** Supplied material **
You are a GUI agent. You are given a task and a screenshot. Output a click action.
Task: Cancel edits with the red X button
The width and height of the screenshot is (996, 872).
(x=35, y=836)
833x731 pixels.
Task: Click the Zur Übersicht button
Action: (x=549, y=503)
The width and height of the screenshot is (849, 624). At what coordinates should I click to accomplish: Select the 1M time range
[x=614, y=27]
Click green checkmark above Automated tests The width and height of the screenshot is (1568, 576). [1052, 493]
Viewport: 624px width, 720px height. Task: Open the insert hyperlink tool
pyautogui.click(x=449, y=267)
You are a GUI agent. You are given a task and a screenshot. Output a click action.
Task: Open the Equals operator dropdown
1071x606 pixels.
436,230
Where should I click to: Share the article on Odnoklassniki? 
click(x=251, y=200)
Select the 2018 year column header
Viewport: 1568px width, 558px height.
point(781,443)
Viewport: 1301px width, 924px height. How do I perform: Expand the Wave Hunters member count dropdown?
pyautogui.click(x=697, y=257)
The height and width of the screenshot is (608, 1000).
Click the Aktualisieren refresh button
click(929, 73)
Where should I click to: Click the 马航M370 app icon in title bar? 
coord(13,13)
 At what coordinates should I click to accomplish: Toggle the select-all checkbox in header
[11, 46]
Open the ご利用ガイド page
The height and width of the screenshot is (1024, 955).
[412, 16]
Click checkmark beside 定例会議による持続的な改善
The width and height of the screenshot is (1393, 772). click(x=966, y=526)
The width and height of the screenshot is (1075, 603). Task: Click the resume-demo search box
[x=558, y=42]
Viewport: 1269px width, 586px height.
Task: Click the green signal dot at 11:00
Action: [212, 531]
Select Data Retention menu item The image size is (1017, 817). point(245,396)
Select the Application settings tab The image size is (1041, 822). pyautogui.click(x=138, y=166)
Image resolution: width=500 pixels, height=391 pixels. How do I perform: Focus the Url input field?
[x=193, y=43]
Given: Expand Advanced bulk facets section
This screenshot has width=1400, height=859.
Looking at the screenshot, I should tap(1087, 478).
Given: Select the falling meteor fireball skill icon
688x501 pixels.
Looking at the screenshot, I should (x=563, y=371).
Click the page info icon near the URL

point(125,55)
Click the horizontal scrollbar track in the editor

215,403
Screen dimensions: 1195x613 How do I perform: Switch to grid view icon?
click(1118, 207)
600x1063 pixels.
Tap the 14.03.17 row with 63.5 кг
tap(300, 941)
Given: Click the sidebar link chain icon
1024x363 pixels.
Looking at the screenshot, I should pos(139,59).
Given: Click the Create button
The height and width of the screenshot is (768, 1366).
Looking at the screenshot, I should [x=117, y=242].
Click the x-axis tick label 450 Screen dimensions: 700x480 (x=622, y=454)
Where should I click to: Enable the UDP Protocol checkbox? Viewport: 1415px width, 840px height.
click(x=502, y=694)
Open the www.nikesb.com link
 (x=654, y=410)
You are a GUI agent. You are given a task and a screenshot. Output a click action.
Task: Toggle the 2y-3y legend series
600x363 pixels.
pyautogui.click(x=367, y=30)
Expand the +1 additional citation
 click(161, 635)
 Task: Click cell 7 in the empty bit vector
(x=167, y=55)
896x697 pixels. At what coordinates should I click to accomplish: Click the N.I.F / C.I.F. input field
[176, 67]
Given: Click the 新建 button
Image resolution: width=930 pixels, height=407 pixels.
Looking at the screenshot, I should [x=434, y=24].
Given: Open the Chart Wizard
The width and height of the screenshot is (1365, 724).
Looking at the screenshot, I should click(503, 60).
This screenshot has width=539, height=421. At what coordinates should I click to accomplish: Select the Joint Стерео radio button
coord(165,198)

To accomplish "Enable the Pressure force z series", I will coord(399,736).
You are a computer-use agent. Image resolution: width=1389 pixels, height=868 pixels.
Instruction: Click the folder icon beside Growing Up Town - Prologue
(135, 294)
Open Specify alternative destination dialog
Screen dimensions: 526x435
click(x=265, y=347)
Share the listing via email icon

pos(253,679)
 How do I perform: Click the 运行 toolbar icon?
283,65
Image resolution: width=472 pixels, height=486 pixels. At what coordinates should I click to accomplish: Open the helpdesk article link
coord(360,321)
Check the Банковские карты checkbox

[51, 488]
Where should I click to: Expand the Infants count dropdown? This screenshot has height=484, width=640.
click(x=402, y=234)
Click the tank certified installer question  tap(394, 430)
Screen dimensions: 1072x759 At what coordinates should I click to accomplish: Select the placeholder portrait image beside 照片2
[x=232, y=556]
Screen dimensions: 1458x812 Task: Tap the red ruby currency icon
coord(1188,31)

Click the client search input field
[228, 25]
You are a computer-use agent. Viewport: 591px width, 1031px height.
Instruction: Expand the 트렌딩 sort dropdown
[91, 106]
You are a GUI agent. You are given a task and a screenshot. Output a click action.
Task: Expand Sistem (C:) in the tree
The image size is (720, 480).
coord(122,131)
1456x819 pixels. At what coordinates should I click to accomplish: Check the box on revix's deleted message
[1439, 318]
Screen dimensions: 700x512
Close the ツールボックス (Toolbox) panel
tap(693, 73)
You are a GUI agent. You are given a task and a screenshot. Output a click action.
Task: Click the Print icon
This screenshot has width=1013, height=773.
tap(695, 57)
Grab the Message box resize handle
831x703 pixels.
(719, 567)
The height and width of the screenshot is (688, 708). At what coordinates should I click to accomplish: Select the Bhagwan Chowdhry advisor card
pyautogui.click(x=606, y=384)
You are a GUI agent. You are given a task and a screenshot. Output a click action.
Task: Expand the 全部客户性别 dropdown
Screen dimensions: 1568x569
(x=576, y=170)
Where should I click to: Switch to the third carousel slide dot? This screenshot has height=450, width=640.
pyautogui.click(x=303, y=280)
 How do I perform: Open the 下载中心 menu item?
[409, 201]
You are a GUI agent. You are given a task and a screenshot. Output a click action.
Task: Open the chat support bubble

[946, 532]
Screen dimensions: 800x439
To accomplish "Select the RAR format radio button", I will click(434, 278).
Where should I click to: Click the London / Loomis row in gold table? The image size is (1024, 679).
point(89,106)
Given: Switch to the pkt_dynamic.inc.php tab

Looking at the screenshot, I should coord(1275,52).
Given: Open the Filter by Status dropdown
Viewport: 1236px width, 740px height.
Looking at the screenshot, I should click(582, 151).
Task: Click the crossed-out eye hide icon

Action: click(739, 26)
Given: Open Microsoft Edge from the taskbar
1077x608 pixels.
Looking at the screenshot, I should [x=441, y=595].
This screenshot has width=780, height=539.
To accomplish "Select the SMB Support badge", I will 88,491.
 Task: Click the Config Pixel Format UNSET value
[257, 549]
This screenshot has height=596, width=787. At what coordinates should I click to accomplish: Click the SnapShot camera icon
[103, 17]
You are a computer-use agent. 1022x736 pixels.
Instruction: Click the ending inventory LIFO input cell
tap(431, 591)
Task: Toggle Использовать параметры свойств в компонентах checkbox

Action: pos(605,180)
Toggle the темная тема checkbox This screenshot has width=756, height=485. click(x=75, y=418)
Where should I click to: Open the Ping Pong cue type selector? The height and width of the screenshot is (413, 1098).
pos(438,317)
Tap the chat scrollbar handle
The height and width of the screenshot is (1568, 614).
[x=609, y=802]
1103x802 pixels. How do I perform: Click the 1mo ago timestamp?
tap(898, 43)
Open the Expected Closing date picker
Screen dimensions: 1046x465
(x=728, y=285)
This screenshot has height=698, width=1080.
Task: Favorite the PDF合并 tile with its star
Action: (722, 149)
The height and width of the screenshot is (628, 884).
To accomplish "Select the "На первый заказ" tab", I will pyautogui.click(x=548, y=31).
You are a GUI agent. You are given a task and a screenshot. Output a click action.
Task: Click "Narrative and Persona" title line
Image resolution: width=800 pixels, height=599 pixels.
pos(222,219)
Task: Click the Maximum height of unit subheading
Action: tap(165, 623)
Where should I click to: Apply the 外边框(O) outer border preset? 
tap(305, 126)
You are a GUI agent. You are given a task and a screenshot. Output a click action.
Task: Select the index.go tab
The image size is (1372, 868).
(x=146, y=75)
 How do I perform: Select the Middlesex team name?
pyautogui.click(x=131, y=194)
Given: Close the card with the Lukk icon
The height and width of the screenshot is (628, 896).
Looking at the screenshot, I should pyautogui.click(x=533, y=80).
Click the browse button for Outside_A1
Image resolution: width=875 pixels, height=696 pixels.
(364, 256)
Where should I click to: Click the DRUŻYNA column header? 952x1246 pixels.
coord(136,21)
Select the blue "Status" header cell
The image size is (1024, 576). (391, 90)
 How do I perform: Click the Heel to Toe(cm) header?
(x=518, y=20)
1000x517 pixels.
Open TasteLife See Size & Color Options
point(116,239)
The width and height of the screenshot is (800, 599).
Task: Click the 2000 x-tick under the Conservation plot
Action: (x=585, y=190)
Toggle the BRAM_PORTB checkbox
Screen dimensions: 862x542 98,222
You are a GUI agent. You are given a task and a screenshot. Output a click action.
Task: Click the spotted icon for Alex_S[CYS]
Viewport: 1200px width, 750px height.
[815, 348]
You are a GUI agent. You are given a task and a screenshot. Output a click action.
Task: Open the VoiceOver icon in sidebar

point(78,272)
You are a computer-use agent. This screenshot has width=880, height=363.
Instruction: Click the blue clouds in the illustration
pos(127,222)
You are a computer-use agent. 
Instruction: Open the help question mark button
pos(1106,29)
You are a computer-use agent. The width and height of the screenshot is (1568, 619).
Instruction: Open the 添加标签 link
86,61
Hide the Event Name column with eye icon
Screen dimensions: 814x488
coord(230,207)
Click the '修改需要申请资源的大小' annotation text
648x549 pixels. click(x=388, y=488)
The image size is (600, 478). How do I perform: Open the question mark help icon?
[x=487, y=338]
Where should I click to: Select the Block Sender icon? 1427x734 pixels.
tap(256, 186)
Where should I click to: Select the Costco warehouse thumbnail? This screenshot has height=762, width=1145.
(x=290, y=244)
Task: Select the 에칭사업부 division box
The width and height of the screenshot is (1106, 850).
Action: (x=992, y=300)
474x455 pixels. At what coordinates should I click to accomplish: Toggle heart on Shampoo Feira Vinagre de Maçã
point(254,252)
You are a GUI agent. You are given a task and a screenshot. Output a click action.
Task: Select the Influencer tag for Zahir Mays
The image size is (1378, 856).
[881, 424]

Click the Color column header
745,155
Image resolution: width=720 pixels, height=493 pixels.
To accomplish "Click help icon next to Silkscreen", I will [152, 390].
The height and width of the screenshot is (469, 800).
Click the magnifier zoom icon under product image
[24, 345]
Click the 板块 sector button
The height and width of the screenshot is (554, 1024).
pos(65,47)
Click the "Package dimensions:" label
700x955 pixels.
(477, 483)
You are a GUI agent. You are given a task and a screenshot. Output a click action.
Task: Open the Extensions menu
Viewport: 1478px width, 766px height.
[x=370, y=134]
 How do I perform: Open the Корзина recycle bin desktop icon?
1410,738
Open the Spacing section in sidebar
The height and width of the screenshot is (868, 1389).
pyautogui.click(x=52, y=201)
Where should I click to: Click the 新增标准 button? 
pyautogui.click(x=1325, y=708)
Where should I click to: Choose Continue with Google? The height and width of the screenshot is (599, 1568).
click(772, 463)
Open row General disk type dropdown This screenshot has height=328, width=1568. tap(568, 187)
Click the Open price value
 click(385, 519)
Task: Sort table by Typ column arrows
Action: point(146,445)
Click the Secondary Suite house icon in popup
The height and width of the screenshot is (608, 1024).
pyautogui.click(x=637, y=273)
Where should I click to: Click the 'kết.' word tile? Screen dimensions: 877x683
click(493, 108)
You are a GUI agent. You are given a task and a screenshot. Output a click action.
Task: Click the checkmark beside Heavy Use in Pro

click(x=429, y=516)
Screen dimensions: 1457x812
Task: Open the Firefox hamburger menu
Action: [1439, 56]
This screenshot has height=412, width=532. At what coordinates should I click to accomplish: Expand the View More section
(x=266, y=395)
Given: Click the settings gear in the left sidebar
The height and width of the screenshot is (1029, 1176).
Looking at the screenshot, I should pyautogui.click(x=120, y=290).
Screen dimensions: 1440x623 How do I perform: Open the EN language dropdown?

** What you are asked to do **
Above are the records. Print exactly, and only, the lines from the line with "Click the 板块 sector button" to the line with "Open row General", both inclusive.

** Written solution **
Click the 板块 sector button
The height and width of the screenshot is (554, 1024).
pos(65,47)
Click the "Package dimensions:" label
700x955 pixels.
(477, 483)
You are a GUI agent. You are given a task and a screenshot. Output a click action.
Task: Open the Extensions menu
Viewport: 1478px width, 766px height.
[x=370, y=134]
 How do I perform: Open the Корзина recycle bin desktop icon?
1410,738
Open the Spacing section in sidebar
The height and width of the screenshot is (868, 1389).
pyautogui.click(x=52, y=201)
Where should I click to: Click the 新增标准 button? 
pyautogui.click(x=1325, y=708)
Where should I click to: Choose Continue with Google? The height and width of the screenshot is (599, 1568).
click(772, 463)
Open row General disk type dropdown This screenshot has height=328, width=1568. tap(568, 187)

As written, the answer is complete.